地球環境 地球温暖化】 【掲載日】2020.11.18 【情報源】オランダ/2020.10.30 発表

 オランダ環境評価庁(PBL)は、年次報告書「気候・エネルギー見通し(KEV)」2020年版を公表した。同国気候法は、2030年までに温室効果ガス(GHG)排出を1990年比49%削減という目標を掲げており、KEVはこれに基づき、同年までの排出の推移を予測している。
 PBLは今回、新型コロナウイルス感染症(COVID-19)の影響も加味し、2020年前半の実測値と2つの排出シナリオを用いた2020年後半の予測値とを統合した。

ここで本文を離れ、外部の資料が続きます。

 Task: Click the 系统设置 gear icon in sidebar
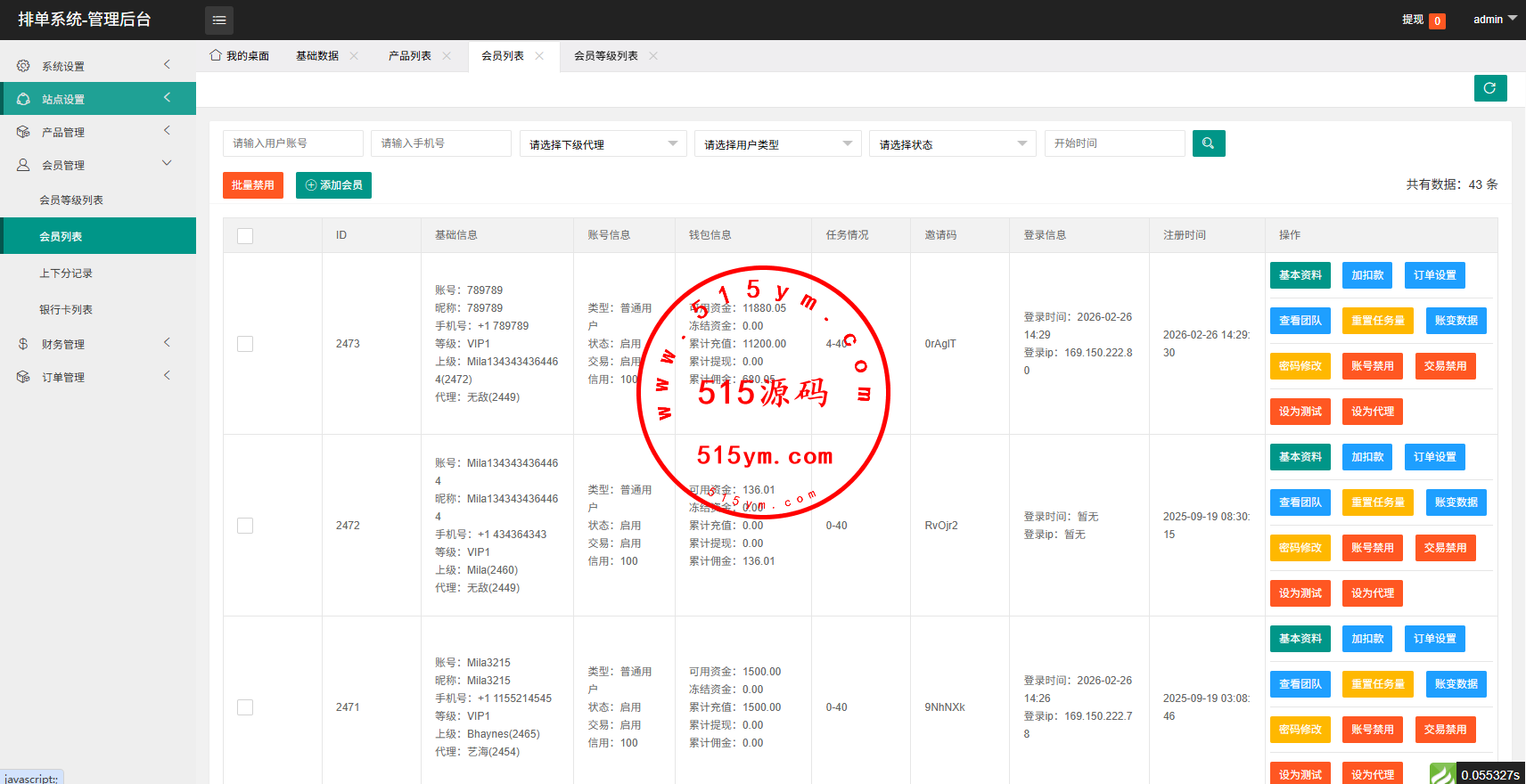point(23,66)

これによると、環境NGO「アージェンダ」が求める、2020年にGHG排出1990年比25%削減という目標を達成するには、排出量を1億6600万トン(CO2換算)以下に抑える必要があるが、高排出シナリオでは1億7400万トン、低排出シナリオでは1億6400万トンとなり、目標達成は不確実である。
 また、2030年のGHG排出は1990年比34%減となる見通しで、気候法の目標を15ポイント下回る。目標達成には今後10年間の年間排出削減量を2010〜2019年の倍(600万トン)に引き上げる必要があるという。
 同報告ではそのほか、5部門(産業、建築、電力、運輸、農業・土地利用)のうち2030年までに最も排出削減が進むのは電力部門とみられること等が指摘された。